Discrimination leads older Chinese-Americans to consider suicide at high rates
ANN ARBOR — Elderly Chinese-Americans feel helpless when faced with racial biases and become twice as likely to consider suicide than those who don't encounter similar discrimination, according to a new University of Michigan study.
U-M researchers examined how racial discrimination contributed to Chicago-area Chinese-American adults age 60 and older thinking about taking their lives during a 30-day period.
Discrimination can impair a person's physical and mental well-being, and can be challenging for the elderly, said Lydia Li, U-M associate professor of social work and the study's lead author. The Chinese-American population is rising and aging quickly, but little research has examined this population, especially as it relates to suicidal behavior.
Li and colleagues used data from 3,157 Chinese seniors who immigrated to the United States an average of 20 years before completing the survey. Their average age was 72, and 57 percent of them were women.
In addition to obtaining background information on the participants, such as age, education and marital status, the questionnaire asked about suicidal thoughts. Participants also provided specific experiences of discrimination.

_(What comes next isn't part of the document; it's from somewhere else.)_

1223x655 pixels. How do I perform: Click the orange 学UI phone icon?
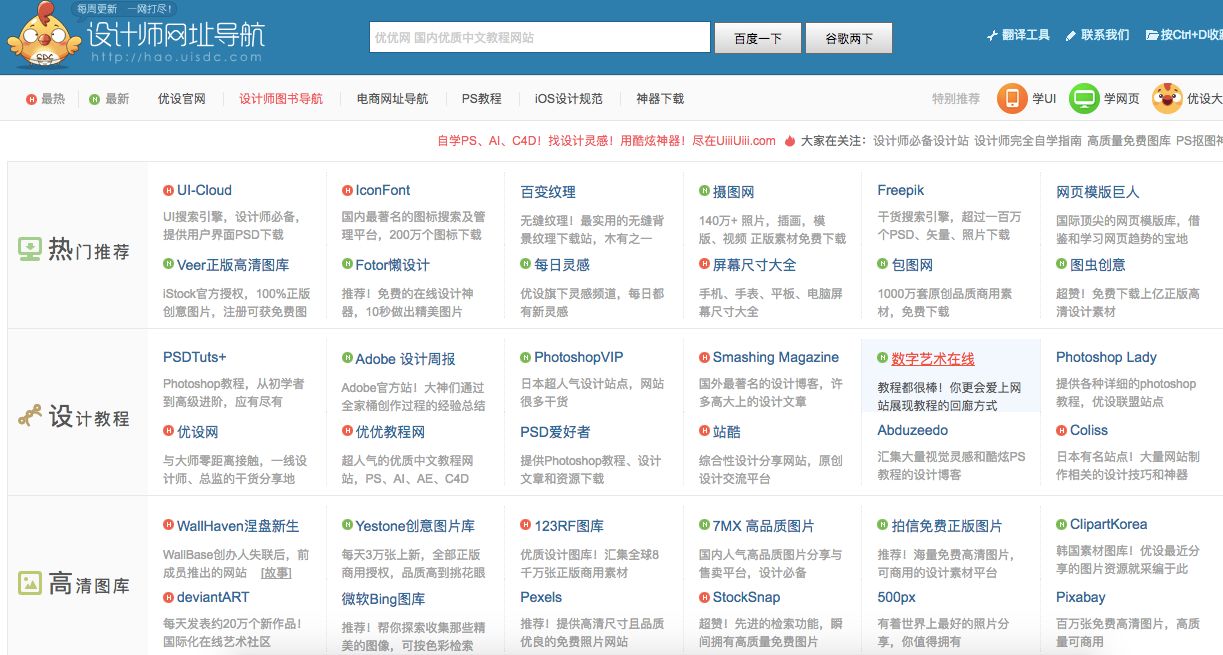[1011, 98]
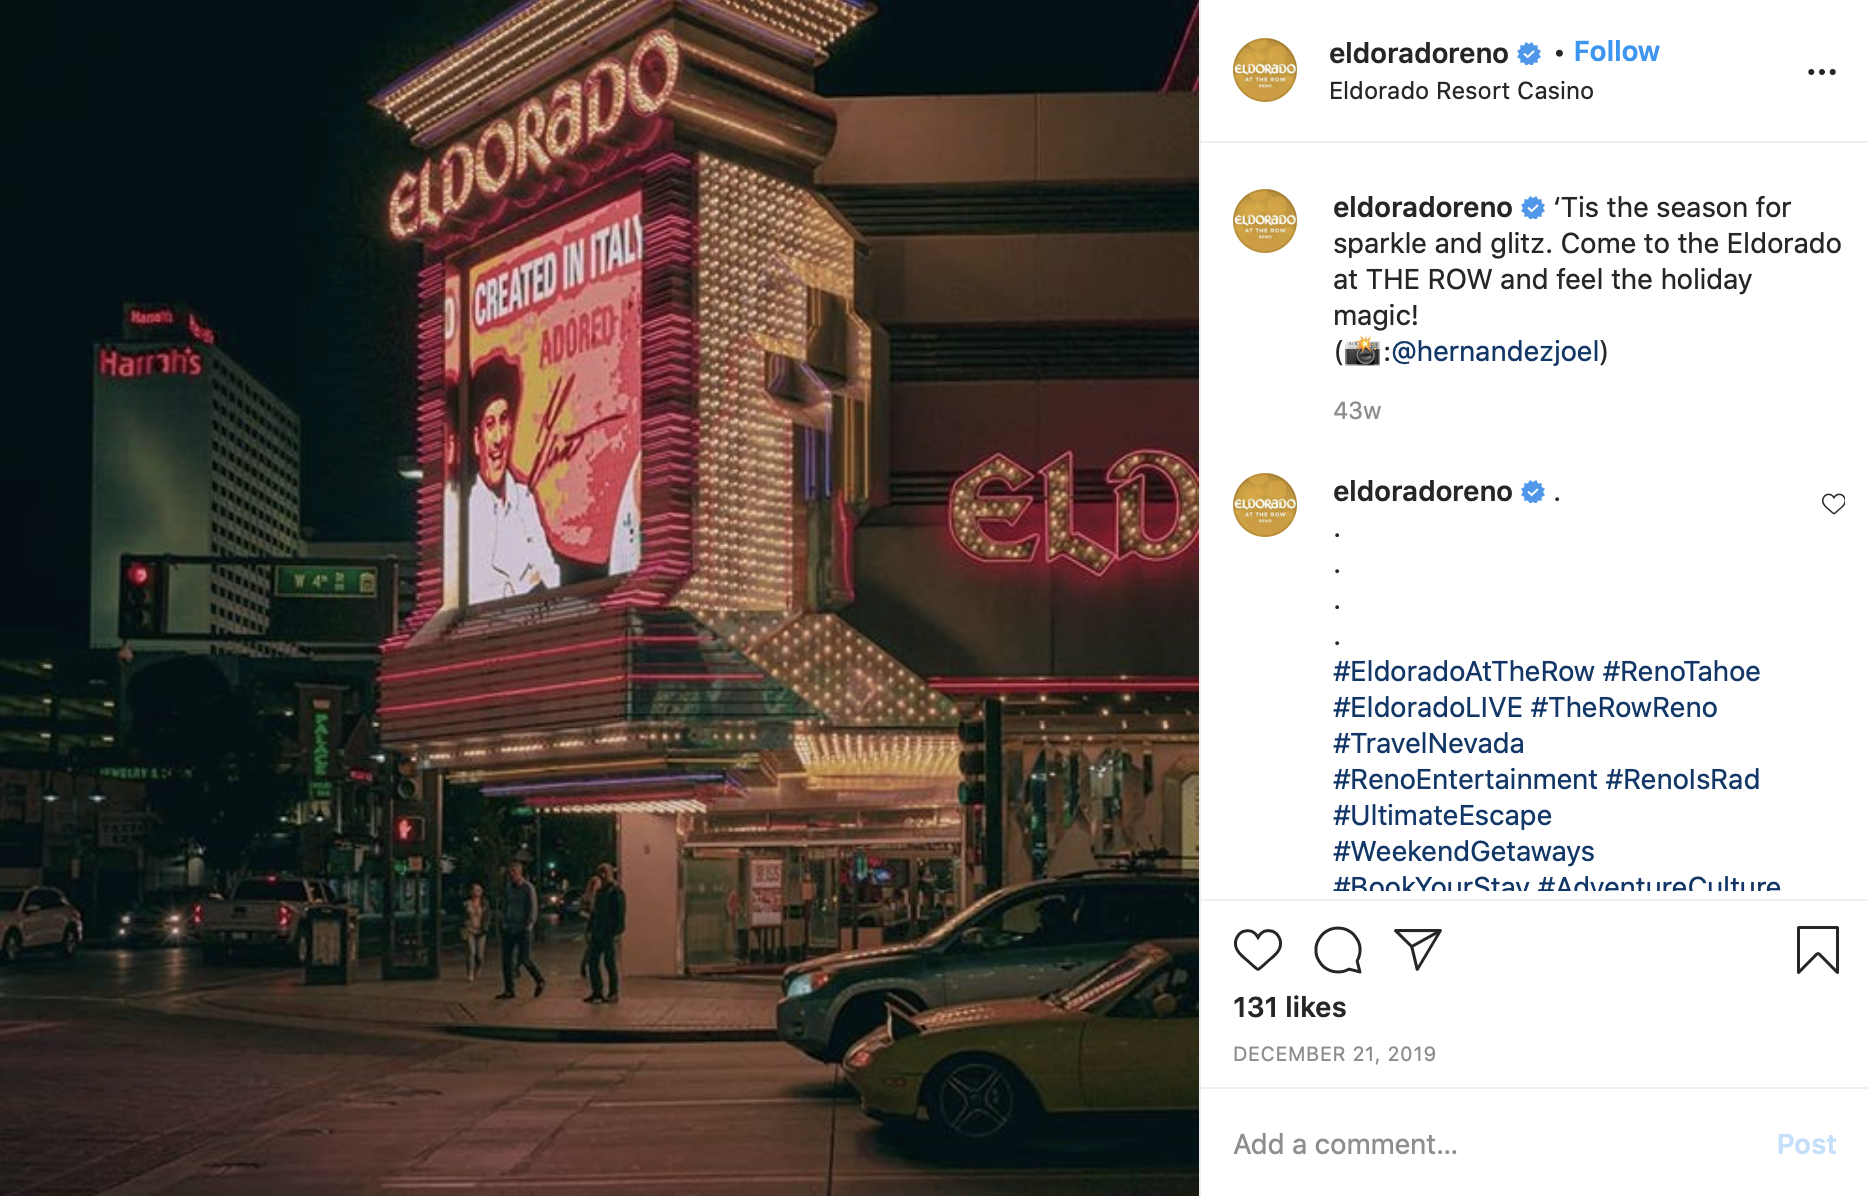
Task: Share post via paper plane icon
Action: pos(1418,950)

About 4 percent considered suicide in past 30 days and roughly 21 percent reported experiencing discrimination in public places, at work and in other situations. Those who reported discrimination were nearly twice as likely to think about suicide than those who didn't harbor similar thoughts.
"Among older Chinese-Americans, discrimination encounters may not only invoke a sense of alienation and helplessness," Li said. "Assimilation difficulty, cultural beliefs and family pride may preclude them from seeking help. Consequently they may come to see suicide as a viable alternative."
The researchers also found that age, loneliness, pain and depression are significant risk factors for this group, but family support can be a positive protective factor to lessen the risk of suicidal thoughts.
Li said help can also come from clinicians, who must also recognize the impact of discrimination on ethnic minority elders.
"Efforts to promote civil rights and reduce discrimination may also be a form of primary prevention of suicide," she said.
Li collaborated on the research with Gilbert Gee of UCLA and XinQi Dong of the Rush University Medical Center.
The study appears in the American Journal of Geriatric Psychiatry. Li presented the findings last month at the World Congress of Gerontology and Geriatrics in San Francisco.